(Entries on locating words and elements)
________________________
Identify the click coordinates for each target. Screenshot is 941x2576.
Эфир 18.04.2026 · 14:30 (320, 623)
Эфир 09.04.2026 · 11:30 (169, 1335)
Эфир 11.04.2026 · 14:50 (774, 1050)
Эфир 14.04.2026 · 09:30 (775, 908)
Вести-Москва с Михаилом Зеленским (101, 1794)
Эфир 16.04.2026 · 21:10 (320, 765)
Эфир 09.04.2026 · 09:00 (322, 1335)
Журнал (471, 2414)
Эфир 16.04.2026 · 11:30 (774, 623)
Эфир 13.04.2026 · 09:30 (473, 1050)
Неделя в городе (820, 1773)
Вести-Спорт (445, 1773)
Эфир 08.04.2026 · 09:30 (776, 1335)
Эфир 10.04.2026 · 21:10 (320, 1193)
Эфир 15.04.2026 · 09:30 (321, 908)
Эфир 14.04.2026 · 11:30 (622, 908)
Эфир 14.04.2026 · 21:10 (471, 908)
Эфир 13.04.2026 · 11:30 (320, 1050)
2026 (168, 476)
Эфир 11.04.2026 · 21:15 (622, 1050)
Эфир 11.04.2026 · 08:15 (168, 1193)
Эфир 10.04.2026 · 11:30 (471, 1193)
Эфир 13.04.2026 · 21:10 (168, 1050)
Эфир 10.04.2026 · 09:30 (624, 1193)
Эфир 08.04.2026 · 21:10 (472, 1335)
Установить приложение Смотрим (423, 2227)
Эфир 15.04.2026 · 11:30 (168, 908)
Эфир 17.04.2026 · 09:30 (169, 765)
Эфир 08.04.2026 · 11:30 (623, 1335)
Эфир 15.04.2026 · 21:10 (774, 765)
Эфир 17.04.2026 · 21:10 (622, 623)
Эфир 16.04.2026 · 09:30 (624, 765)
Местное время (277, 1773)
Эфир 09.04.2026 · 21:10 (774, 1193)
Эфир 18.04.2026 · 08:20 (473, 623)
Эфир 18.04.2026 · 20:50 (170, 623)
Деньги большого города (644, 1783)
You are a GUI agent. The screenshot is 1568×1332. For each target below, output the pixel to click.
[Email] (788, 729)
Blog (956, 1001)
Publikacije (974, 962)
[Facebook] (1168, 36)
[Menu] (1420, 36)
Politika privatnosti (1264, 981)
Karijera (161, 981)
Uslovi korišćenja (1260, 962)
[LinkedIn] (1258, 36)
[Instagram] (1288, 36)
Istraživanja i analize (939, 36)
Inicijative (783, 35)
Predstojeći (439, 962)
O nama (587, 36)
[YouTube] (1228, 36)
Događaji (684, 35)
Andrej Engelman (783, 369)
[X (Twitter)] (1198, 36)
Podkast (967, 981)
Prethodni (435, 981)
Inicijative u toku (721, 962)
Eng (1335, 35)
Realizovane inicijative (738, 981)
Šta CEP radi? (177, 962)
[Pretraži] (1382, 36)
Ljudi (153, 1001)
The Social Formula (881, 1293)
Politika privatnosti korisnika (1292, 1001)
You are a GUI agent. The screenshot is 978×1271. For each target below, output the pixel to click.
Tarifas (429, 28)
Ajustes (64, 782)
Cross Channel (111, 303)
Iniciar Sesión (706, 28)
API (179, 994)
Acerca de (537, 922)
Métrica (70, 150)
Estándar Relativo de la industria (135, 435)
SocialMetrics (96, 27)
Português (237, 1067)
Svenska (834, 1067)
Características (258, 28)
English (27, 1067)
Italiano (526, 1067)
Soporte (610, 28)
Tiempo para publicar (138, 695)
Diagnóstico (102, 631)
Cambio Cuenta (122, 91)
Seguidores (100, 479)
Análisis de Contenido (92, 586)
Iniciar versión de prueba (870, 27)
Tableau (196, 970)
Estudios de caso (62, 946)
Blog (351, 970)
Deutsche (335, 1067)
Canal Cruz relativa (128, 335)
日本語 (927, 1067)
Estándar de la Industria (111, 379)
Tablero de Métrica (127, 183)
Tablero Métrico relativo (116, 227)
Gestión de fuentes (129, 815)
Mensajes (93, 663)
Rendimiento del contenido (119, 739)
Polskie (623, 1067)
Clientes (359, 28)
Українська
________________________
**What to work on:**
Set down all of the items above once more, reproducing each line word for word and without any change.

**Finished task:**
Identify the click coordinates for each target. Screenshot is 941x2576.
Эфир 18.04.2026 · 14:30 (320, 623)
Эфир 09.04.2026 · 11:30 (169, 1335)
Эфир 11.04.2026 · 14:50 (774, 1050)
Эфир 14.04.2026 · 09:30 (775, 908)
Вести-Москва с Михаилом Зеленским (101, 1794)
Эфир 16.04.2026 · 21:10 (320, 765)
Эфир 09.04.2026 · 09:00 (322, 1335)
Журнал (471, 2414)
Эфир 16.04.2026 · 11:30 (774, 623)
Эфир 13.04.2026 · 09:30 (473, 1050)
Неделя в городе (820, 1773)
Вести-Спорт (445, 1773)
Эфир 08.04.2026 · 09:30 (776, 1335)
Эфир 10.04.2026 · 21:10 (320, 1193)
Эфир 15.04.2026 · 09:30 (321, 908)
Эфир 14.04.2026 · 11:30 (622, 908)
Эфир 14.04.2026 · 21:10 (471, 908)
Эфир 13.04.2026 · 11:30 (320, 1050)
2026 (168, 476)
Эфир 11.04.2026 · 21:15 (622, 1050)
Эфир 11.04.2026 · 08:15 (168, 1193)
Эфир 10.04.2026 · 11:30 (471, 1193)
Эфир 13.04.2026 · 21:10 (168, 1050)
Эфир 10.04.2026 · 09:30 (624, 1193)
Эфир 08.04.2026 · 21:10 (472, 1335)
Установить приложение Смотрим (423, 2227)
Эфир 15.04.2026 · 11:30 (168, 908)
Эфир 17.04.2026 · 09:30 (169, 765)
Эфир 08.04.2026 · 11:30 (623, 1335)
Эфир 15.04.2026 · 21:10 (774, 765)
Эфир 17.04.2026 · 21:10 (622, 623)
Эфир 16.04.2026 · 09:30 (624, 765)
Местное время (277, 1773)
Эфир 09.04.2026 · 21:10 (774, 1193)
Эфир 18.04.2026 · 08:20 (473, 623)
Эфир 18.04.2026 · 20:50 (170, 623)
Деньги большого города (644, 1783)
You are a GUI agent. The screenshot is 1568×1332. For each target below, output the pixel to click.
[Email] (788, 729)
Blog (956, 1001)
Publikacije (974, 962)
[Facebook] (1168, 36)
[Menu] (1420, 36)
Politika privatnosti (1264, 981)
Karijera (161, 981)
Uslovi korišćenja (1260, 962)
[LinkedIn] (1258, 36)
[Instagram] (1288, 36)
Istraživanja i analize (939, 36)
Inicijative (783, 35)
Predstojeći (439, 962)
O nama (587, 36)
[YouTube] (1228, 36)
Događaji (684, 35)
Andrej Engelman (783, 369)
[X (Twitter)] (1198, 36)
Podkast (967, 981)
Prethodni (435, 981)
Inicijative u toku (721, 962)
Eng (1335, 35)
Realizovane inicijative (738, 981)
Šta CEP radi? (177, 962)
[Pretraži] (1382, 36)
Ljudi (153, 1001)
The Social Formula (881, 1293)
Politika privatnosti korisnika (1292, 1001)
You are a GUI agent. The screenshot is 978×1271. For each target below, output the pixel to click.
Tarifas (429, 28)
Ajustes (64, 782)
Cross Channel (111, 303)
Iniciar Sesión (706, 28)
API (179, 994)
Acerca de (537, 922)
Métrica (70, 150)
Estándar Relativo de la industria (135, 435)
SocialMetrics (96, 27)
Português (237, 1067)
Svenska (834, 1067)
Características (258, 28)
English (27, 1067)
Italiano (526, 1067)
Soporte (610, 28)
Tiempo para publicar (138, 695)
Diagnóstico (102, 631)
Cambio Cuenta (122, 91)
Seguidores (100, 479)
Análisis de Contenido (92, 586)
Iniciar versión de prueba (870, 27)
Tableau (196, 970)
Estudios de caso (62, 946)
Blog (351, 970)
Deutsche (335, 1067)
Canal Cruz relativa (128, 335)
日本語 (927, 1067)
Estándar de la Industria (111, 379)
Tablero de Métrica (127, 183)
Tablero Métrico relativo (116, 227)
Gestión de fuentes (129, 815)
Mensajes (93, 663)
Rendimiento del contenido (119, 739)
Polskie (623, 1067)
Clientes (359, 28)
Українська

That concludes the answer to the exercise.